Börsen-Zeitung: Ende des Versteckspiels, Kommentar zum Bankgeheimnis
von Detlef Fechtner
Frankfurt (ots) - Ausgerechnet Europas Agrarministern war es
gestern vorbehalten, einen Beschluss durchzuwinken, der zwar nichts
mit Landwirtschaft zu tun hat, aber der Dringlichkeit wegen einfach
den Ministern vorgelegt wurde, die gerade tagten. Ironischerweise
handelt es sich gerade dabei um eine EU-Regelung, die endlich einmal
das Prädikat "historisch" verdient: die Ausdehnung der
EU-Zinssteuer-Richtlinie.
Für 26 EU-Staaten bedeutet sie keine großen Änderungen, aber für
die beiden anderen - Luxemburg und Österreich - eine kleine
Revolution.
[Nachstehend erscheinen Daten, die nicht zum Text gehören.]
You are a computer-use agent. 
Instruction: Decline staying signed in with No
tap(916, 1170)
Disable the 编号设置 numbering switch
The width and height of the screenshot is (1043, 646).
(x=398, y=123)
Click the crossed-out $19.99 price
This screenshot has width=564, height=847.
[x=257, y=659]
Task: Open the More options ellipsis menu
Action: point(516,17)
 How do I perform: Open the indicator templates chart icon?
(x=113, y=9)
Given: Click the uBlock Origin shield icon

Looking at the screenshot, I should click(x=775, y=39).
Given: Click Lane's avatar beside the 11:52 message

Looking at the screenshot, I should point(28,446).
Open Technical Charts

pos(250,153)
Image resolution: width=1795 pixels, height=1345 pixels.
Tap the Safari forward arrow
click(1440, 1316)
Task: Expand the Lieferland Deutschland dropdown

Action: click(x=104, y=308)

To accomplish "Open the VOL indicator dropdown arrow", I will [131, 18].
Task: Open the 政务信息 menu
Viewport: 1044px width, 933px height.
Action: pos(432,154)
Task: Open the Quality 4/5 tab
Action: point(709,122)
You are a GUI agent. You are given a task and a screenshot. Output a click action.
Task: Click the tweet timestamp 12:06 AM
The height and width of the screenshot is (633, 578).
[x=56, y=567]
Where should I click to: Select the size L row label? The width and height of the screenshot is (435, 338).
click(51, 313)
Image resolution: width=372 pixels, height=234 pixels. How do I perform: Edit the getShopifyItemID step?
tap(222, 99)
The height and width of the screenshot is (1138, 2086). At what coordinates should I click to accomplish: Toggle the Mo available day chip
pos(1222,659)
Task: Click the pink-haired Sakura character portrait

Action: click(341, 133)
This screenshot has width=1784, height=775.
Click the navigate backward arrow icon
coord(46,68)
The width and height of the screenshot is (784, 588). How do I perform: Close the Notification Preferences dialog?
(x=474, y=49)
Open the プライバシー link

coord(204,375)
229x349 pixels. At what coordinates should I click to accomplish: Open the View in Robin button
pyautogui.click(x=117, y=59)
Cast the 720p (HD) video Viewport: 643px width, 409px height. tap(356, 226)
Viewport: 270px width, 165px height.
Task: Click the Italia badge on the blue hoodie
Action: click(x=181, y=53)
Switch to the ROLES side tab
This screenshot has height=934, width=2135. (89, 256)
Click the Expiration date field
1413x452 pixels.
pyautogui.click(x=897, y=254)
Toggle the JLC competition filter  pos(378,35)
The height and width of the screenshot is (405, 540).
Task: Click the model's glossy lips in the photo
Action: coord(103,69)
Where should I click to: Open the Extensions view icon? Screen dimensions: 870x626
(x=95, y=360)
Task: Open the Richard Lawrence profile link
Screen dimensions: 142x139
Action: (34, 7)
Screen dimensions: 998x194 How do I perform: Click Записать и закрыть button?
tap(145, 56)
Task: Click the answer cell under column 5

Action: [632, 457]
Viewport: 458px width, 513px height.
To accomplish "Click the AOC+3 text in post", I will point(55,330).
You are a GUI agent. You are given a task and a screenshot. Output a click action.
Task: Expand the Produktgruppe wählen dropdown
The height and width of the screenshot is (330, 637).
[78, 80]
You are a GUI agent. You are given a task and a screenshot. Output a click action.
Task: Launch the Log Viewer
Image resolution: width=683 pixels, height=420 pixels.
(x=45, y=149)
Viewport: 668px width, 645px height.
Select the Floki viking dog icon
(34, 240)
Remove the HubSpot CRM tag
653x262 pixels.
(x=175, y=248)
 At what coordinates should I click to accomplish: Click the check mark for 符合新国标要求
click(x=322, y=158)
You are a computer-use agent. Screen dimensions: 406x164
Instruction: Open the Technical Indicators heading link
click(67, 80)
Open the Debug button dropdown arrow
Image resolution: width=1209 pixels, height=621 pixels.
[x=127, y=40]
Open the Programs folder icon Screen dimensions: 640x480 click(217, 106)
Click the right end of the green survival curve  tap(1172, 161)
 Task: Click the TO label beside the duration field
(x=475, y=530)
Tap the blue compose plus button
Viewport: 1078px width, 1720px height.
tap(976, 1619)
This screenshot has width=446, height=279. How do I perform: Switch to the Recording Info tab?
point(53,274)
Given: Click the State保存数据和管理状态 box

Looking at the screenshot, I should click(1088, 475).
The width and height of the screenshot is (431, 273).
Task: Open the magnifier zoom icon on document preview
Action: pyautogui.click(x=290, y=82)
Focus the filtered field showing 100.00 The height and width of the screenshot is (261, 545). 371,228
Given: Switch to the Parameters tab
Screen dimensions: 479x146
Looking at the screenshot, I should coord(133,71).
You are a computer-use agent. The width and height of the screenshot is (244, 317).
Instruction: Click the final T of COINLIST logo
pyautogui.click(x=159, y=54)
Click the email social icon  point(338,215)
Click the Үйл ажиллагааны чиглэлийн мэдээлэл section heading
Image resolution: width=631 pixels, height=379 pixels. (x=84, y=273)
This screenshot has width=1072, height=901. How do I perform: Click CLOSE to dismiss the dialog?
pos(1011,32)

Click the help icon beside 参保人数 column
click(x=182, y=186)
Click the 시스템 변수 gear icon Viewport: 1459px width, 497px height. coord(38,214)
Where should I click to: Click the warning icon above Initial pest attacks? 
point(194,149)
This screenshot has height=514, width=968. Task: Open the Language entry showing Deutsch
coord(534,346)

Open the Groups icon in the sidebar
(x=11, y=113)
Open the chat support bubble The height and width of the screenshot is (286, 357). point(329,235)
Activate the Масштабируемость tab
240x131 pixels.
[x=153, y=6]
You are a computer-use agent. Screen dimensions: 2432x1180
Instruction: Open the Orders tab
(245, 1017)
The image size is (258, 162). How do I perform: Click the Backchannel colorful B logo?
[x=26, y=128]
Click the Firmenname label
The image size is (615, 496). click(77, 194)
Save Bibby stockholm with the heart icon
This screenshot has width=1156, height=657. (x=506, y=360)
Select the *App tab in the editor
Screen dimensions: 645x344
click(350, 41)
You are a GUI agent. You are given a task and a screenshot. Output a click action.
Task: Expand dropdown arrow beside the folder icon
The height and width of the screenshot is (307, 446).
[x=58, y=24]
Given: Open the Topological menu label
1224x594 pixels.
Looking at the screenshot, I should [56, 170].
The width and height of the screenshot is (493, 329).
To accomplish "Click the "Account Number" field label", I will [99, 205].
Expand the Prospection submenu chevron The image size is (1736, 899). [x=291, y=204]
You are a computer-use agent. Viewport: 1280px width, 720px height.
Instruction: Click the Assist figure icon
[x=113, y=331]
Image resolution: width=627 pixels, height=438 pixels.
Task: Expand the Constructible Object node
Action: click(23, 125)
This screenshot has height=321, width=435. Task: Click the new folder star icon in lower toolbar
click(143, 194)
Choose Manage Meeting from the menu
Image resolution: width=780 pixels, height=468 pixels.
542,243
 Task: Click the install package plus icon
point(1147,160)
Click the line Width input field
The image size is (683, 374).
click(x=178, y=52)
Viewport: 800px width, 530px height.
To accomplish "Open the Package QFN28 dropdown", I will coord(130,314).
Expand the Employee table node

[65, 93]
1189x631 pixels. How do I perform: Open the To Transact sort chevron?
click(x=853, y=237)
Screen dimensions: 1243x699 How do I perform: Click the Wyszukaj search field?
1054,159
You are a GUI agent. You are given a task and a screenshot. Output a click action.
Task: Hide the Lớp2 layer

Sie verabschieden sich von Quellensteuer und
Bankgeheimnis und stellen auf automatischen Informationsaustausch um.
Sie beenden damit ein langjähriges Versteckspiel. Denn seit den
Neunzigern blockierten Luxemburg und Österreich (und anfangs Belgien)
diesen Schritt, indem sie sich hinter Nachbarstaaten der EU
versteckten: Schaut doch nur in die Schweiz oder nach San Marino -
die machen das doch auch!
Mittlerweile hat sich jedoch vieles verändert. Erstens haben die
USA ihren Druck auf die Schweiz so sehr erhöht, dass Bern nachgeben
musste. Gleichzeitig wurden - von Zumwinkel bis Hoeneß - immer neue
prominente Fälle von Steuerhinterziehung publik, die das Thema in den
Abendnachrichten hielten und Europas Regierungen zwangen, eine
härtere Gangart einzuschlagen. Als vor neun Monaten eine
ungewöhnliche Koalition von Finanzministern aus Deutschland,
Frankreich, Italien, Spanien und Großbritannien - die "G5" -
erklärten, sie seien fest entschlossen, in der EU alle Schlupflöcher
zu schließen, war es nur eine Frage der Zeit, bis Luxemburg und
Österreich einlenken würden. Gestern nun wurde die Erweiterung der
EU-Zinsrichtlinie abgehakt. Und weder die Schweiz noch Luxemburg
haben jetzt faktisch noch eine Chance, die Zusage der Umstellung auf
Informationsaustausch rückgängig zu machen.
Man mag der Ansicht sein, dass die EU ohne Unterstützung aus den
USA oder ohne die Hilfe von Datendieben und CD-Schmugglern nicht so
schnell an diesen Punkt gekommen wäre. Aber man kann auch
argumentieren, dass die Toleranz gegenüber Steuerhinterziehern und
jenen, die ihnen dazu die Möglichkeit bieten, prinzipiell weltweit
gesunken ist. Schließlich werden nächstes Jahr nicht nur EU-Staaten
untereinander Auskünfte weiterreichen, sondern auch Staaten, die
nicht einmal der OECD angehören. "Die Tage des Bankgeheimnisses sind
vorbei", behauptet EU-Kommissar Algirdas Semeta. Es könnte gut sein,
dass er recht behält - und zwar nicht allein für die EU.